The hearing will focus on the section of the sprawling zoning code delineating its purposes, Ms. Rogers said. She had announced the formation of a zoning code amendment work group in May, following calls from residents to rein in a development boom that complies to the present code but, she said during the first substantive discussion of the work group’s progress at the board’s July 11 meeting, is “unprecedented in mass, size, and scale,” hinting at an amended code that would reduce allowable house size, clearing of vegetation, and lot coverage.
The work group’s objectives include the creation of a code to guide orderly development and redevelopment and to promote the goal of the town’s comprehensive plan “to reduce overall buildout to minimize adverse impacts on the town’s infrastructure and municipal budgets, and to protect natural and cultural features.” Proper use of land “to minimize adverse environmental and quality of life impacts of commercial and industrial uses” is another.

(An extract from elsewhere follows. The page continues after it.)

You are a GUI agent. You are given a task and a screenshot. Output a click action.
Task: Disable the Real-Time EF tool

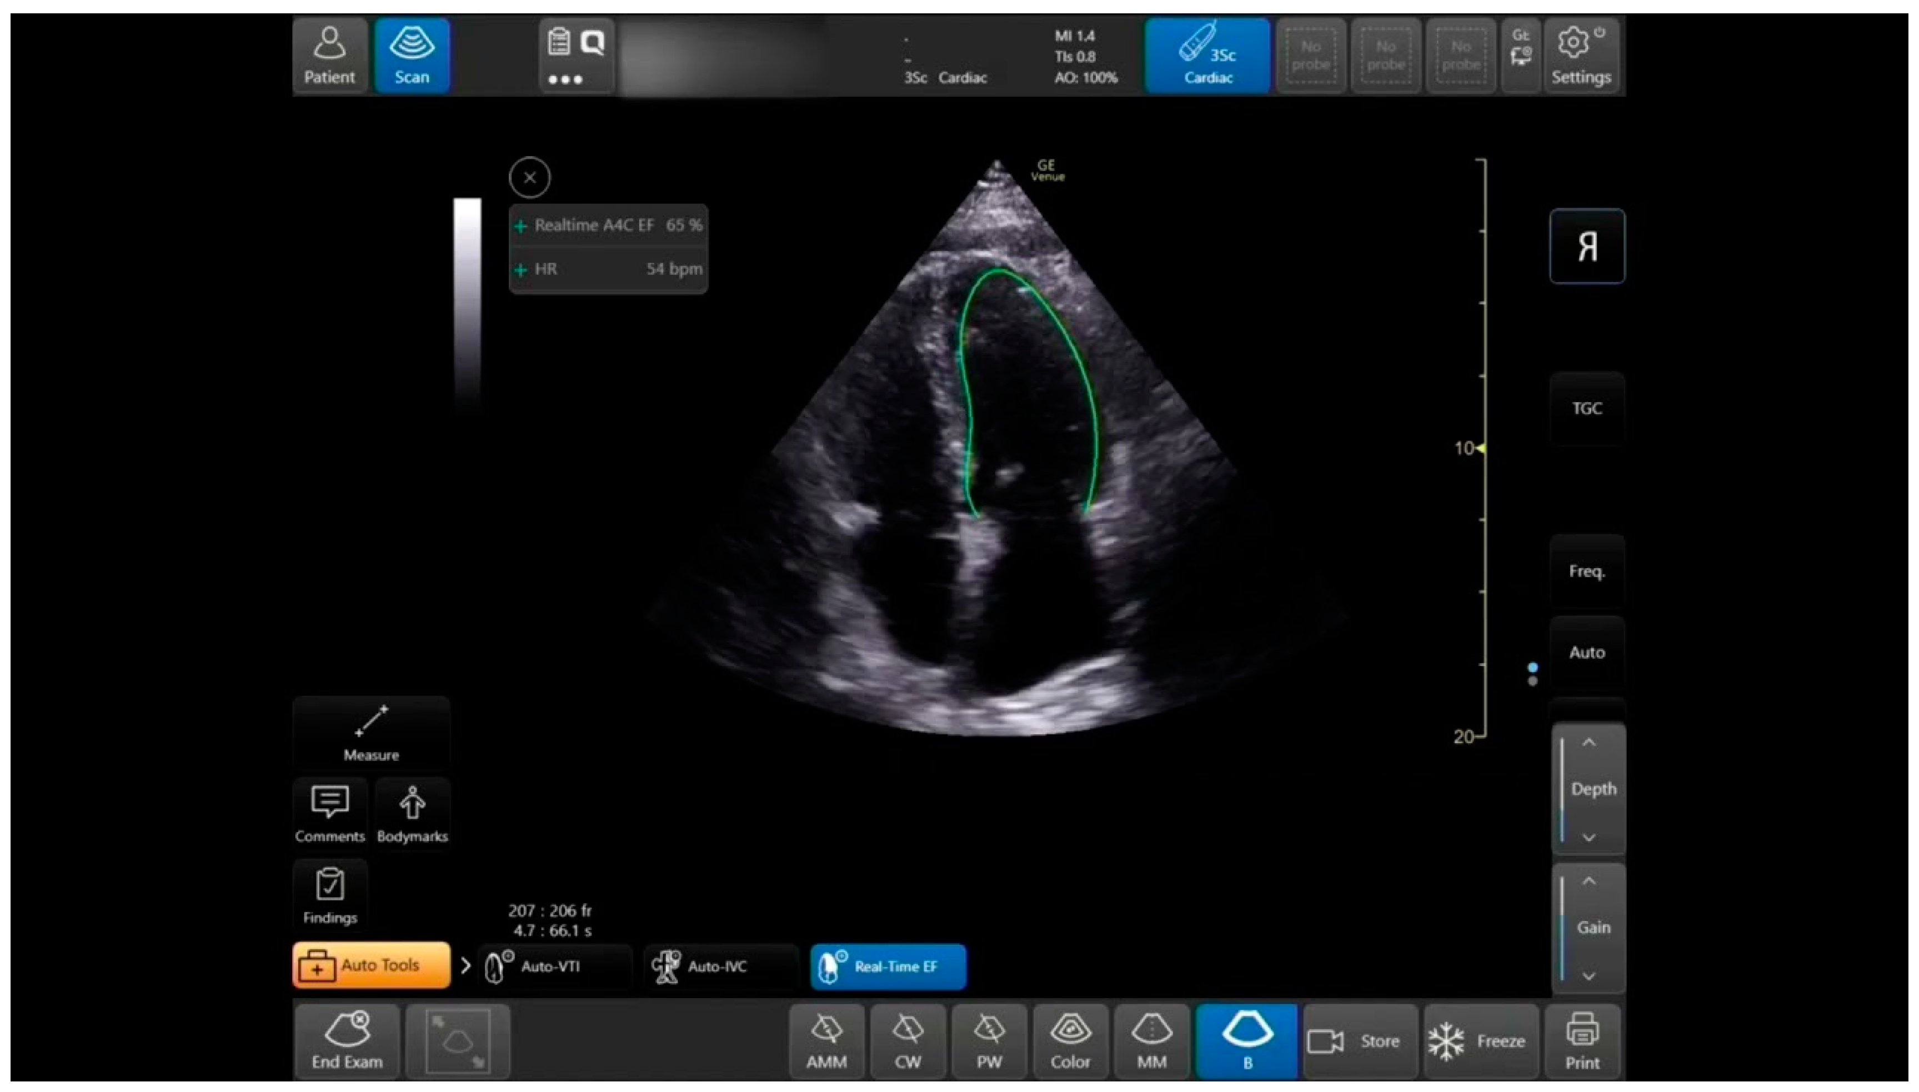tap(888, 967)
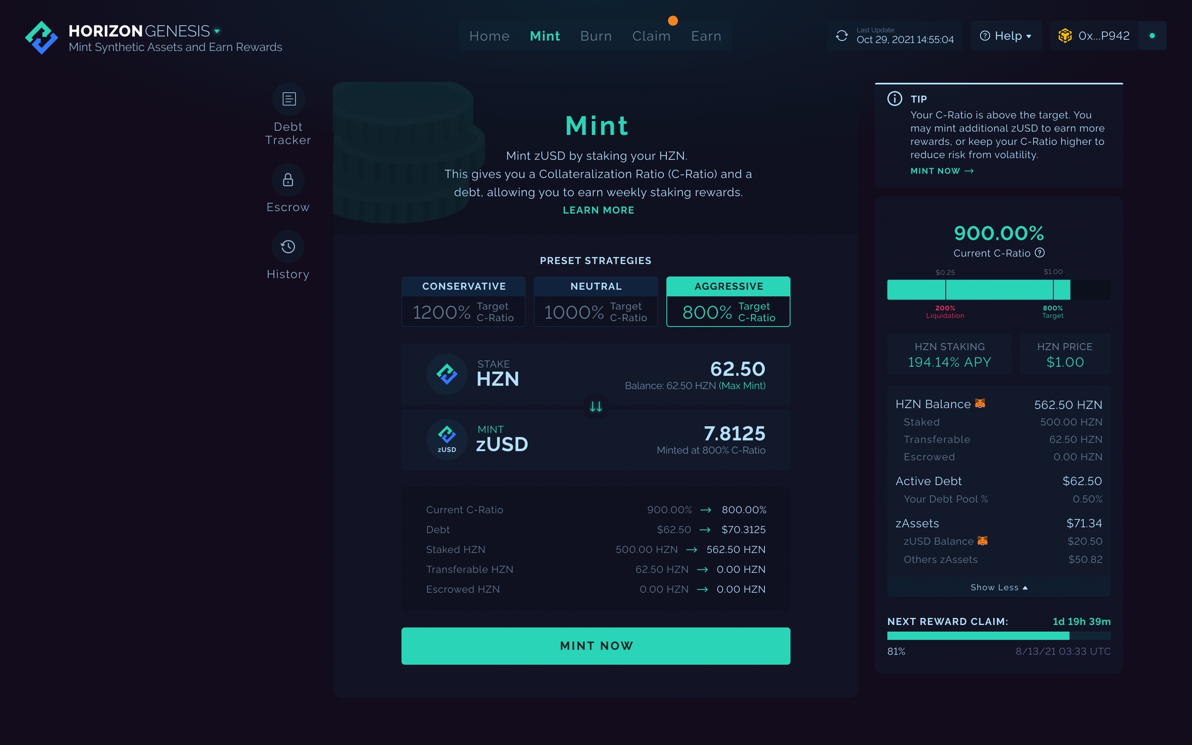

Protection of “local ecological integrity and biodiversity” and minimizing “degradation of natural systems” is also an objective.
The “purposes” section of the zoning code must be brought into compliance with the goals outlined in the comprehensive plan, Ms. Rogers said on Tuesday. Depending on public comment at the hearing, the board will seek to adopt the amended description of the code’s purposes.
Board members said they had received no negative feedback following the discussion at the July 11 meeting. There was one comment on Tuesday, however. Jackie Lowey, an East Hampton real estate agent, said the work group does not reflect “the broad spectrum of views of our diverse community,” noting “the absence of the business community, the real estate community, the building trades, which seems odd and a lost opportunity to attempt to achieve balance and community consensus as you work through these complicated issues.”
Ms. Lowey urged that, rather than setting arbitrary limits on house sizes, there should be consideration of “the changes in use patterns” of residences, which she said are “often purchased and designed as multigenerational homes” in which extended family members stay for short periods, and which now often include offices to accommodate remote work.
“I believe strongly in reasonable restrictions that protect the character and natural resources of this town,” Ms. Lowey said, “but please, as you do this, be mindful and protective of not diminishing the value of homes and land in the process. These are our primary assets.”